January 2004

New Anti-Spam Legislation - ensure your electronic messages don't break the law

We all know spam when we see it. It's annoying, time consuming and clogs up valuable computer memory resources. It ranges from financial advisers promoting debt consolidation measures for those with expanding credit card debts to absurdly transparent frauds, like the Nigerian emails that promise millions in return for a small payment to cover administrative and banking costs.

Spam is sent by marketing driven companies and individuals who have either "harvested" email addresses from databases on some basis or who have random generators of email addresses that spew out millions of permutations - ultimately, some strike pay-dirt and hit a real email address.

Studies have put the commercial cost of spam in Australia at hundreds of millions of dollars. It is also perceived by many as an invasion of privacy and the Federal Government sees anti-spam legislation as an adjunct to its Privacy Act.

In a bid to reduce the impact of spam, the Federal Government passed the Spam Act 2003 in December. It will commence when it receives royal assent, expected early in 2004.

Amongst other things, the new Act imposes severe penalties on sending spam without the consent of the receiver.

What constitutes spam?

It is important for businesses to know what constitutes spam as far as the Act is concerned, if the penalties are to be avoided. While we may all have an intuitive sense of what spam is, the legal definition may be somewhat wider.

"Sending a commercial electronic message will breach the Act unless the recipient has given express or inferred consent".

The new Act applies to "commercial electronic messages", including emails, mobile phone SMS and MMS and instant messaging. So far it seems that voice-to-voice marketing and faxes are not caught - but regulations may later include these forms of marketing.

The message must have a commercial purpose, such as buying, selling or advertising a good or service or investment opportunity etc. This requirement of a commercial purpose will save some messages, such as purely factual content in a newsletter; but care is needed if the message contains more promotional material.

There must also be an Australian link - in constitutional terms the parliament can only legislate with respect to matters Australian. If a message is sent within Australia, if it is sent to Australia from overseas or if a message is sent to Australian addresses from a person commissioned by a person in Australia, the Act applies. The Act can't be circumvented simply by taking a spamming business offshore.

Sending a commercial electronic message will breach the Act unless the recipient has given express or inferred consent.

Inferred consent may be deduced from conduct of the recipient and the existence of business and other relationships. This is a key point. When you consider the nature of the relationship with a client or business contact, would it be reasonable for that person to expect that you would send such a message. Clearly the content of the message must be appropriate and relevant to the relationship.

Penalties

Before prosecution for breach of the prohibitions, a formal warning would be given, followed by an infringement notice, under which penalties can be imposed.

The penalties for breach of this central prohibition are severe. An infringement notice can involve a fine of $440 per contravention (ie a single email) for an individual and corporations can be fined $2,200 per contravention.

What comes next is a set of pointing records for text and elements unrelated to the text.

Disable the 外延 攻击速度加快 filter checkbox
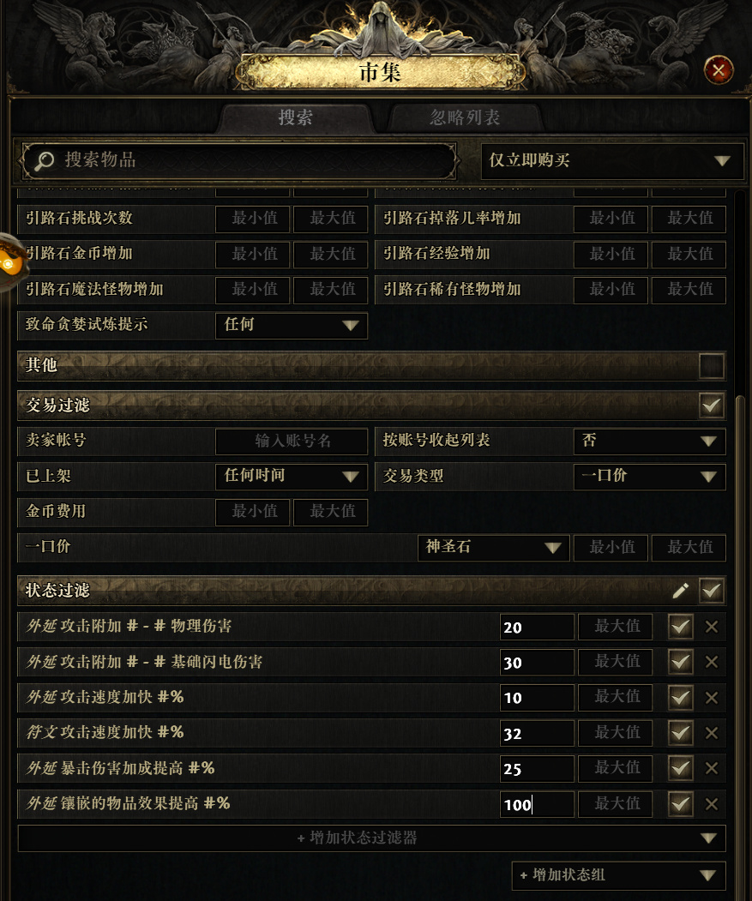This screenshot has width=752, height=901. click(x=680, y=698)
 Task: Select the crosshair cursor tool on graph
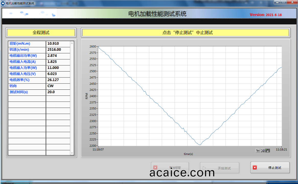pos(258,151)
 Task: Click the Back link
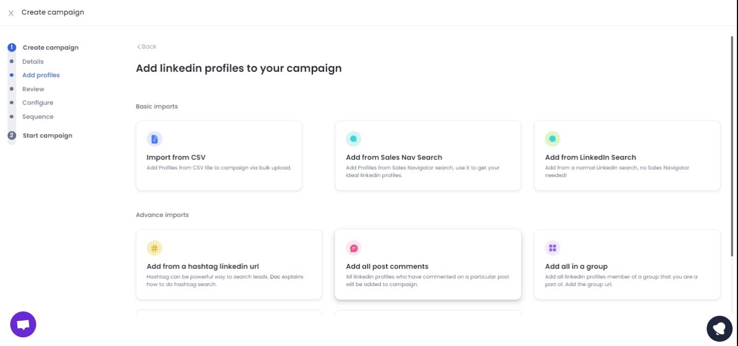146,46
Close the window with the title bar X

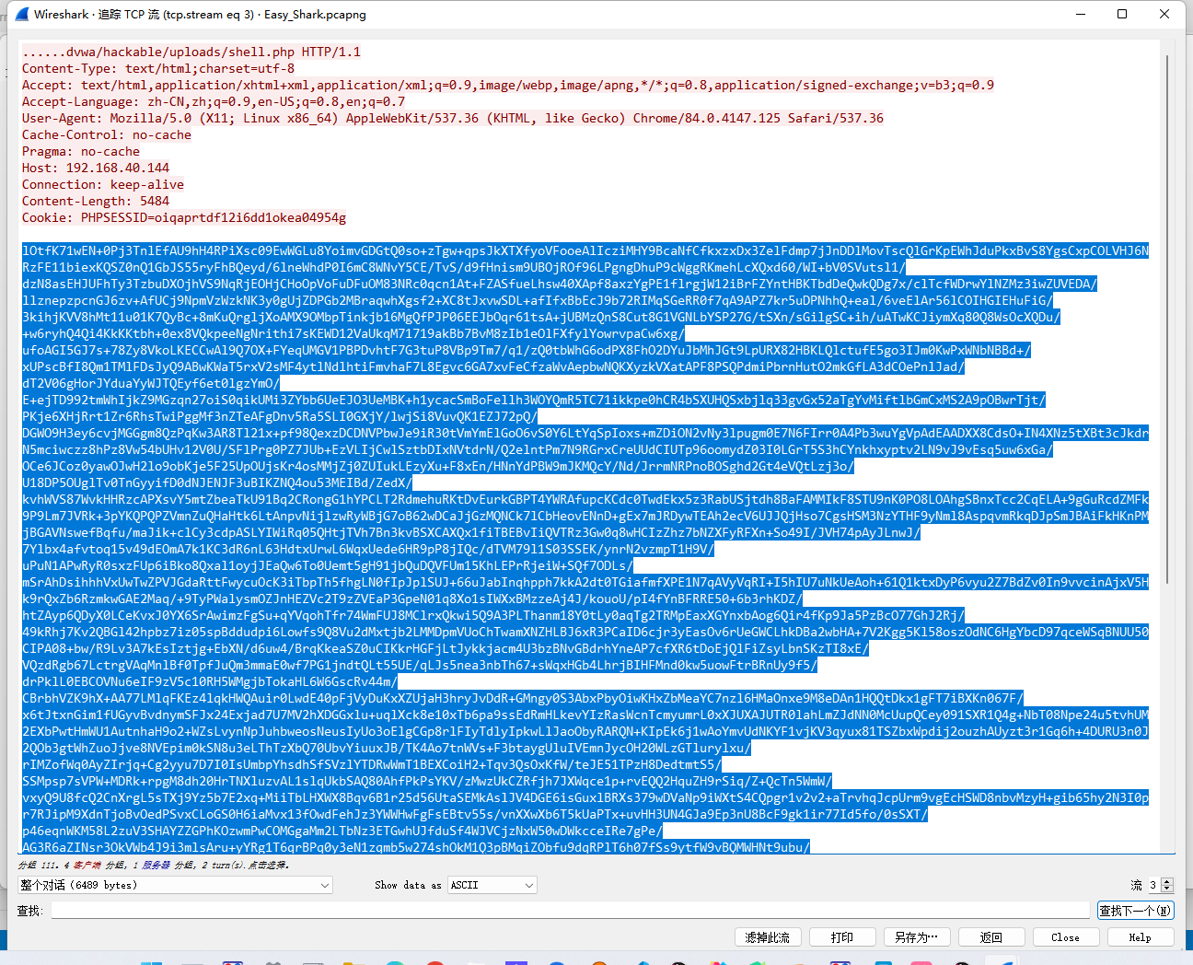[x=1164, y=14]
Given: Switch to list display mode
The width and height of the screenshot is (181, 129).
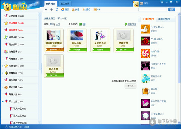Looking at the screenshot, I should [x=84, y=24].
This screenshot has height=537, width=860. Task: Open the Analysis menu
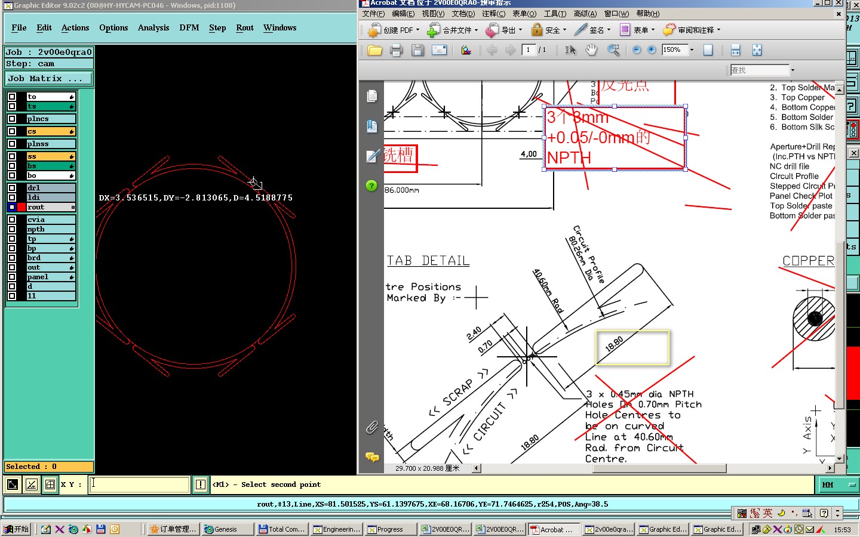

If a court prosecution follows, the penalties escalate to $2,200 (individuals) and $11,000 (corporations). For repeat offences, multiply the penalties by 5 - although there is a ceiling of $1.1 million per day for corporations.

In addition, the legislation prohibits the use of address harvesting software, its sale and acquisition for the purpose of sending spam. The penalties are also severe and similarly escalate from formal warnings through infringement notices and prosecutions for offences and repeat offences.

The Act also requires that an electronic commercial message must clearly and accurately identify the organisation or individual that authorised the sending of the message and a statement that the recipient can "unsubscribe" if desired. There must also be an electronic address capable of acting on requests from recipients who ask for their names to be removed.

Again, there are severe penalties for breach of this requirement with a similar escalation regime to that described above.

There are also provisions for civil actions to be taken for compensation by those injured as a result of spam - such persons can sue for damages and injunctions and the surrender of ill-gotten gains made from spamming.

There are some limited exceptions for educational institutions (messages to the households of their students), religious and charitable organisations.

What to do

  • Check your data-base to ensure that those receiving "commercial" electronic messages have either consented expressly to receiving the messages or that you are confident that there is inferred consent arising from the relationship;

  • Stop sending commercial messages where you are not sure that consent (express or inferred) exists;

  • Check that your commercial electronic messages have the required operational "unsubscribe" address and that the messages accurately identify your organisation.

Will the Act have any impact? The penalties are certainly severe enough. However, it is widely thought that it will not do so, since most spam seems to originate overseas. The Act is part of a package of initiatives that the Government has considered, including the Privacy Act (which is now, of course, in force) and an education program. It remains to be seen what its effect will be - let's hope that it at least has an impact on the more invidious and anonymous spamming that wastes so much of our time.